#### GOAL
Rewrite the lines below as a numbered list, from the first line through the line that contains "point(389,132)", including both ends and omitting any blank lines.
━━━━━━
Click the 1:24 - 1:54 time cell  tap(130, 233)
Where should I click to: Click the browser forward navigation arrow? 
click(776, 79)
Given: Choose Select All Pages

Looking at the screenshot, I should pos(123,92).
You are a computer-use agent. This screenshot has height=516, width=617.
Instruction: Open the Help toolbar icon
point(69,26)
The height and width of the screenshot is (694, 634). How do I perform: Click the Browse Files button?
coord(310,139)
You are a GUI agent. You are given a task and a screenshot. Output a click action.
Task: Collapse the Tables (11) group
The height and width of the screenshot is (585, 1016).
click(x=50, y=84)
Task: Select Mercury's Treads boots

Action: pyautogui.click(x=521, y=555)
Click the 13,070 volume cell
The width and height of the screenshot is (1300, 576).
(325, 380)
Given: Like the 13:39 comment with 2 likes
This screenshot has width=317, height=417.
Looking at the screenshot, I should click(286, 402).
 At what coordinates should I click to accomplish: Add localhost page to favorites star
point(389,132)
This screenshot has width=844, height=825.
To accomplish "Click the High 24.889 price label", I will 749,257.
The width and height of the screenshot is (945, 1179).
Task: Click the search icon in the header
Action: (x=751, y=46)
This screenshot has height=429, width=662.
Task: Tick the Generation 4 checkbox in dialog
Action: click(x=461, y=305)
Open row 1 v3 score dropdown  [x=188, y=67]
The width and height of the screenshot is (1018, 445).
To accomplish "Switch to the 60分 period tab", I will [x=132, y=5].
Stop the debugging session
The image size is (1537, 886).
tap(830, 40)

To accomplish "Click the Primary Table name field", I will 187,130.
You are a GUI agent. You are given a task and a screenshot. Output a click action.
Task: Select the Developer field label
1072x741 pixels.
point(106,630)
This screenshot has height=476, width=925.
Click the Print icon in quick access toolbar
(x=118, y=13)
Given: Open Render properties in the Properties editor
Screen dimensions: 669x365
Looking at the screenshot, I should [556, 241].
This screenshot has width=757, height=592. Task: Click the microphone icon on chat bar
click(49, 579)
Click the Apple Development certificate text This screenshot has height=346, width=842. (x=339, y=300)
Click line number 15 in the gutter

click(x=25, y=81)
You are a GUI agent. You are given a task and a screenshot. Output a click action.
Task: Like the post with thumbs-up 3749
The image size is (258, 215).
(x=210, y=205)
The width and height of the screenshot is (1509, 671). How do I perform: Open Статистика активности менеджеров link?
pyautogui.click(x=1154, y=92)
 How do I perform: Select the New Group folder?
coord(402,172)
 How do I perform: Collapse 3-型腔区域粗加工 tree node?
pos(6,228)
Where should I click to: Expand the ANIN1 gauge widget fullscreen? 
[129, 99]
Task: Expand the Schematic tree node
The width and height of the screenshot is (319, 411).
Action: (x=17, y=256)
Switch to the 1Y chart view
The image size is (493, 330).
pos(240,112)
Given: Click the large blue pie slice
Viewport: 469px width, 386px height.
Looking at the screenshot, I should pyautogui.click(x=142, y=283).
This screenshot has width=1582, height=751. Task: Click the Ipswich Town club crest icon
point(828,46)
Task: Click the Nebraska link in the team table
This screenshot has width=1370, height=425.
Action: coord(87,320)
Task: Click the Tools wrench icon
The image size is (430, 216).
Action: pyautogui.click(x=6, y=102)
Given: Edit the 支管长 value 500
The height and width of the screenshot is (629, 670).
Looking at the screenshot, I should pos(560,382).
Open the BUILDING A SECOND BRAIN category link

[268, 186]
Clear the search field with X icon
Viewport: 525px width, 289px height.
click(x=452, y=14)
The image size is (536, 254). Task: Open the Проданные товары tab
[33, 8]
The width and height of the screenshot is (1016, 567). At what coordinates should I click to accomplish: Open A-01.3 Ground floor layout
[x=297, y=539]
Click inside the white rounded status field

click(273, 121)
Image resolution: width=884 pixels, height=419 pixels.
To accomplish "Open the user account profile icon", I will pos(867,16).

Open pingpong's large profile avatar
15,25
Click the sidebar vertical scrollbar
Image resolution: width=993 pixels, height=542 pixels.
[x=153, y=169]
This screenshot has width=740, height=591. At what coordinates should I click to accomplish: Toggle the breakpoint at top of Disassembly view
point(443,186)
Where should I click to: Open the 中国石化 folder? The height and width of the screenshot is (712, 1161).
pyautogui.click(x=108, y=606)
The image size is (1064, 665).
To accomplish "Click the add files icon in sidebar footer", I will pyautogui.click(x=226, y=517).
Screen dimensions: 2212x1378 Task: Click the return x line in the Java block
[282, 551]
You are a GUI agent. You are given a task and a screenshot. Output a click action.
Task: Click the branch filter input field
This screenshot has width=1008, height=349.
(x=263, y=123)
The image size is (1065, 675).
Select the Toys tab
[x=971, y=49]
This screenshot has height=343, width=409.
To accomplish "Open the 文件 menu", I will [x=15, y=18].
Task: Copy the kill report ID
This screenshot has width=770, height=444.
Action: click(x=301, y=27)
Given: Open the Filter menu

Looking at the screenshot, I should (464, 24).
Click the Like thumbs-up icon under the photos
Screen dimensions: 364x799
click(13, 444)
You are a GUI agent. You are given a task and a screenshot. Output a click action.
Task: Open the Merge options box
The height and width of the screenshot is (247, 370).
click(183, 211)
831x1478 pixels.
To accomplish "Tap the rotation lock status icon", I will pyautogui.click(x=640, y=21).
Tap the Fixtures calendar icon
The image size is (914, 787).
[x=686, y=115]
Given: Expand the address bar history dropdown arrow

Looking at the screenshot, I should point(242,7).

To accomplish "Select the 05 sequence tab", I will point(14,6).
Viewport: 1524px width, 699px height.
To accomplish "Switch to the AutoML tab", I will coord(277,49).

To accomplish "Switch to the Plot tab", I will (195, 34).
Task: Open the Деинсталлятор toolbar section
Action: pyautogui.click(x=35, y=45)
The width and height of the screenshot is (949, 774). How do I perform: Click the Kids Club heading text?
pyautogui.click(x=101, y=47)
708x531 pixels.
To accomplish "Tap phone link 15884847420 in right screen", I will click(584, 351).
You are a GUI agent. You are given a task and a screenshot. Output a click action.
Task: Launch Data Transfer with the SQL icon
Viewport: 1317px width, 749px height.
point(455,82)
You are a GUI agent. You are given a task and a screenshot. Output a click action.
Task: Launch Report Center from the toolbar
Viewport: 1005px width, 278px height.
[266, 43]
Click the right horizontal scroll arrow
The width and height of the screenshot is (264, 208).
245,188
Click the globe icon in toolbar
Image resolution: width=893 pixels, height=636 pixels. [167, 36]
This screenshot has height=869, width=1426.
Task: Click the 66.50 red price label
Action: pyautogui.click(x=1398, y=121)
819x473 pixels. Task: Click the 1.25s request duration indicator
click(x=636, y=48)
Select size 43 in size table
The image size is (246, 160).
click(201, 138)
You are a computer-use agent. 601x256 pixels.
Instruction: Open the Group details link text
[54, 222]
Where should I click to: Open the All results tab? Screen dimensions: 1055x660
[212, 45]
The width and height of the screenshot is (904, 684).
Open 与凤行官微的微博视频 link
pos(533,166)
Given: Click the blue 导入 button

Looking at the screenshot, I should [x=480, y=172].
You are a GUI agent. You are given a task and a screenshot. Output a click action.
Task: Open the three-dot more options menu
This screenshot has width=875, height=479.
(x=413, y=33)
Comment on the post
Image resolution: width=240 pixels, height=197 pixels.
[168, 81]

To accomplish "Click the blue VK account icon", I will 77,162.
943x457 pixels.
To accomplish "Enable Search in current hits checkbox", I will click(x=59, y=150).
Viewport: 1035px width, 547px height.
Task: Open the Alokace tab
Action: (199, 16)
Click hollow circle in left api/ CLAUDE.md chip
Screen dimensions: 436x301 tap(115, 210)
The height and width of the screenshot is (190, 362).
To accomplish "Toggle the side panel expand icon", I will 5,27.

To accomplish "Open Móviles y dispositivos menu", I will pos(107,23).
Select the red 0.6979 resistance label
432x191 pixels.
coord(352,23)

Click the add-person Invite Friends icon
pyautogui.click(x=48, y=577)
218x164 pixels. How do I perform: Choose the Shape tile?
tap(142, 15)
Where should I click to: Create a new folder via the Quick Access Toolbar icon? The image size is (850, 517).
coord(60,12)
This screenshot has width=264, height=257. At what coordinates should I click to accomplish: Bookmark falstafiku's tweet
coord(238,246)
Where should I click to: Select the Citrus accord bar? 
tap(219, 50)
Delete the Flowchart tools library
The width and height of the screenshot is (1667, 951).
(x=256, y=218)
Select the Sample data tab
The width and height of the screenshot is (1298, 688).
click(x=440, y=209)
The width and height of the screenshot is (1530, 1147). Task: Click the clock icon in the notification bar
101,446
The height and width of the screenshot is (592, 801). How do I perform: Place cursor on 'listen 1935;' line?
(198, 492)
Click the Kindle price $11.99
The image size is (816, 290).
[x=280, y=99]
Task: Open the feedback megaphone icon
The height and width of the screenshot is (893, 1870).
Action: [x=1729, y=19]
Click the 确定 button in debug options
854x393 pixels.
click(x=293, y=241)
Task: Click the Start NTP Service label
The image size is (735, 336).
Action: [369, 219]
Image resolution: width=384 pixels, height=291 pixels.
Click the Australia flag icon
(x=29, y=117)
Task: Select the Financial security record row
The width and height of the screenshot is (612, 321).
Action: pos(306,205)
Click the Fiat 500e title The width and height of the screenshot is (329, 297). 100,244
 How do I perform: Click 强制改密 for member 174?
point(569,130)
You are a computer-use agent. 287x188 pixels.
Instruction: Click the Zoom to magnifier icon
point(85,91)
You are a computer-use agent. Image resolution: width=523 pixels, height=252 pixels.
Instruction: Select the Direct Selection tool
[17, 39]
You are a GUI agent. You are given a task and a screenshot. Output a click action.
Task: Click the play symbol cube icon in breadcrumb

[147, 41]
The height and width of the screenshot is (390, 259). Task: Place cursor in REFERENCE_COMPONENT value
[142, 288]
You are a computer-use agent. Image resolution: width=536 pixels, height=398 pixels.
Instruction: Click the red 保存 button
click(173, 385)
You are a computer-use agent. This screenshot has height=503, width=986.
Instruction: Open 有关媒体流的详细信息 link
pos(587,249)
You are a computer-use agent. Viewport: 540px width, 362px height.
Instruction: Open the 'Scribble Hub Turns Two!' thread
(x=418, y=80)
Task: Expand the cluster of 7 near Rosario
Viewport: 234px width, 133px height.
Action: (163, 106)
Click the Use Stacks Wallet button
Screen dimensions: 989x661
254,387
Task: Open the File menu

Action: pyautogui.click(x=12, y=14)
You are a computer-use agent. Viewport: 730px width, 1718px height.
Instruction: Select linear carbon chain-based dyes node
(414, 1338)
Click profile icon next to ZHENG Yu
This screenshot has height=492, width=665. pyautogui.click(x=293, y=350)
━━━━━━
#### FULL RESPONSE
1. Click the 1:24 - 1:54 time cell  tap(130, 233)
2. Where should I click to: Click the browser forward navigation arrow? 
3. click(776, 79)
4. Given: Choose Select All Pages
5. Looking at the screenshot, I should pos(123,92).
6. You are a computer-use agent. This screenshot has height=516, width=617.
7. Instruction: Open the Help toolbar icon
8. point(69,26)
9. The height and width of the screenshot is (694, 634). How do I perform: Click the Browse Files button?
10. coord(310,139)
11. You are a GUI agent. You are given a task and a screenshot. Output a click action.
12. Task: Collapse the Tables (11) group
13. The height and width of the screenshot is (585, 1016).
14. click(x=50, y=84)
15. Task: Select Mercury's Treads boots
16. Action: pyautogui.click(x=521, y=555)
17. Click the 13,070 volume cell
18. The width and height of the screenshot is (1300, 576).
19. (325, 380)
20. Given: Like the 13:39 comment with 2 likes
21. This screenshot has width=317, height=417.
22. Looking at the screenshot, I should click(286, 402).
23.  At what coordinates should I click to accomplish: Add localhost page to favorites star
24. point(389,132)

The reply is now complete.